• **Source extract**:
○ ○ ○

Posted by Dom-Woodman
Listings sites have a very specific set of search problems that you don’t run into everywhere else. In the day I’m one of Distilled’s analysts, but by night I run a job listings site, teflSearch. So, for my first Moz Blog post I thought I’d cover the three search problems with listings sites that I spent far too long agonising about.
Quick clarification time: What is a listings site (i.e. will this post be useful for you)?
The classic listings site is Craigslist, but plenty of other sites act like listing sites:
- Job sites like Monster
- E-commerce sites like Amazon
- Matching sites like Spareroom
1. Generating quality landing pages
The landing pages on listings sites are incredibly important. These pages are usually the primary drivers of converting traffic, and they’re usually generated automatically (or are occasionally custom category pages) .
For example, if I search “Jobs in Manchester“, you can see nearly every result is an automatically generated landing page or category page.
There are three common ways to generate these pages (occasionally a combination of more than one is used):
- Faceted pages: These are generated by facets—groups of preset filters that let you filter the current search results. They usually sit on the left-hand side of the page.
- Category pages: These pages are listings which have already had a filter applied and can’t be changed. They’re usually custom pages.
- Free-text search pages: These pages are generated by a free-text search box.
Those definitions are still bit general; let’s clear them up with some examples:
Amazon uses a combination of categories and facets. If you click on browse by department you can see all the category pages. Then on each category page you can see a faceted search. Amazon is so large that it needs both.
Indeed generates its landing pages through free text search, for example if we search for “IT jobs in manchester” it will generate: IT jobs in manchester.
teflSearch generates landing pages using just facets. The jobs in China landing page is simply a facet of the main search page.
Each method has its own search problems when used for generating landing pages, so lets tackle them one by one.
Facets and free text search will typically generate pages with parameters e.g. a search for “dogs” would produce:
These are still just ordinary free text search and facets, the URLs are just user friendly. (They’re a lot easier to work with in robots.txt too!)
Free search (& category) problems
If you’ve decided the base of your search will be a free text search, then we’ll have two major goals:
- Goal 1: Helping search engines find your landing pages
- Goal 2: Giving them link equity.
Search engines won’t use search boxes and so the solution to both problems is to provide links to the valuable landing pages so search engines can find them.
There are plenty of ways to do this, but two of the most common are:
- Category links alongside a search Photobucket uses a free text search to generate pages, but if we look at example search for photos of dogs, we can see the categories which define the landing pages along the right-hand side. (This is also an example of URL friendly searches!)

○ ○ ○

(Pointing records for text and elements)
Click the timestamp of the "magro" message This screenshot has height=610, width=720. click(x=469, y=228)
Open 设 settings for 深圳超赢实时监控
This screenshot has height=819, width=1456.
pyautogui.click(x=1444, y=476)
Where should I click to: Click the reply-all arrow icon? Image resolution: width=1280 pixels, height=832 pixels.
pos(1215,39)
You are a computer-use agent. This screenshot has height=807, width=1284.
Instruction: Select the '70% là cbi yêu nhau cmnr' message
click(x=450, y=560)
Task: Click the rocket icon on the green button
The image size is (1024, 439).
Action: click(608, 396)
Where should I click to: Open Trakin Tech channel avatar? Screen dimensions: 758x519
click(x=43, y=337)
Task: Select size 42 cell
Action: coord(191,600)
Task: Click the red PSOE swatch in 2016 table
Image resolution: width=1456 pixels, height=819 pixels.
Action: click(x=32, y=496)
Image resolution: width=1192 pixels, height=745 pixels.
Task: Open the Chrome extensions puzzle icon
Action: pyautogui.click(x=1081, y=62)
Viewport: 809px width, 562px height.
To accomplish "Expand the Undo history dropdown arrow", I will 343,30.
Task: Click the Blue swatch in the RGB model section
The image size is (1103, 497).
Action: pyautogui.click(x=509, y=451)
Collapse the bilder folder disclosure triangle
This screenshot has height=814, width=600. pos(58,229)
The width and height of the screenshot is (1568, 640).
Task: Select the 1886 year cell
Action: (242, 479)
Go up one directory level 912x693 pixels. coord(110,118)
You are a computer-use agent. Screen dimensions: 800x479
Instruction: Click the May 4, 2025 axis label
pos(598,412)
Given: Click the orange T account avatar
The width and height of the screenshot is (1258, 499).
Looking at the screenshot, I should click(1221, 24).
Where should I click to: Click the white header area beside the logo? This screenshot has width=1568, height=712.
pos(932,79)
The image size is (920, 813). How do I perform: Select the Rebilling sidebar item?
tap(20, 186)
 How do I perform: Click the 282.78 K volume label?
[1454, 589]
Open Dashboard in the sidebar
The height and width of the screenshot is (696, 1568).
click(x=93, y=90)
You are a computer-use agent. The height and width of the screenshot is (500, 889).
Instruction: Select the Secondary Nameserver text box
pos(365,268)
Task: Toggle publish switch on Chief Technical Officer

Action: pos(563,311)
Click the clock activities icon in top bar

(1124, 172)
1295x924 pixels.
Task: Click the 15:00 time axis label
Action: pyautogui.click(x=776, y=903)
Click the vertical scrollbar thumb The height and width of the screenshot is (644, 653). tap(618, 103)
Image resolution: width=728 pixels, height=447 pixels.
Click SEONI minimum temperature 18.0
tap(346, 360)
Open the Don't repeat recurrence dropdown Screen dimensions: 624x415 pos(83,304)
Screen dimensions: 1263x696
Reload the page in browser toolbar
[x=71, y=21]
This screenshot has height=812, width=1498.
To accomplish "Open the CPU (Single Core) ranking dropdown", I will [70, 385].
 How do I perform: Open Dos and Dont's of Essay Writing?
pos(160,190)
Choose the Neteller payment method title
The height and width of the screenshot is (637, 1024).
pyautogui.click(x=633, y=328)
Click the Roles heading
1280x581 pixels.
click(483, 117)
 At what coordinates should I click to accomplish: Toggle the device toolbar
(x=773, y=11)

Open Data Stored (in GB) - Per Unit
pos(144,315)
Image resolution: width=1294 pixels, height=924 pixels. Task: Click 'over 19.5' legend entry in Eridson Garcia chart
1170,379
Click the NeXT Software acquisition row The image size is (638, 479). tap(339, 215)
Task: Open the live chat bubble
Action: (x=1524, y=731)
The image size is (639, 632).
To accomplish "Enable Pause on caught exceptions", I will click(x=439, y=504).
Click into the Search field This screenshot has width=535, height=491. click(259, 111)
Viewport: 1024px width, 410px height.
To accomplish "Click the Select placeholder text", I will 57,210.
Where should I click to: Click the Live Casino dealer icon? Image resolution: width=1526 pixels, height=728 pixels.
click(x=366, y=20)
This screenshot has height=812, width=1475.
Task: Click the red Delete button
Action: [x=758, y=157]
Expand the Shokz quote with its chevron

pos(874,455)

○ ○ ○

• **What the task requires**:
From the post on listings sites, write out everything from "- Category pages: These" down to "it needs both.". These records have no connection to the post on listings sites.

• **Exercise response**:
- Category pages: These pages are listings which have already had a filter applied and can’t be changed. They’re usually custom pages.
- Free-text search pages: These pages are generated by a free-text search box.
Those definitions are still bit general; let’s clear them up with some examples:
Amazon uses a combination of categories and facets. If you click on browse by department you can see all the category pages. Then on each category page you can see a faceted search. Amazon is so large that it needs both.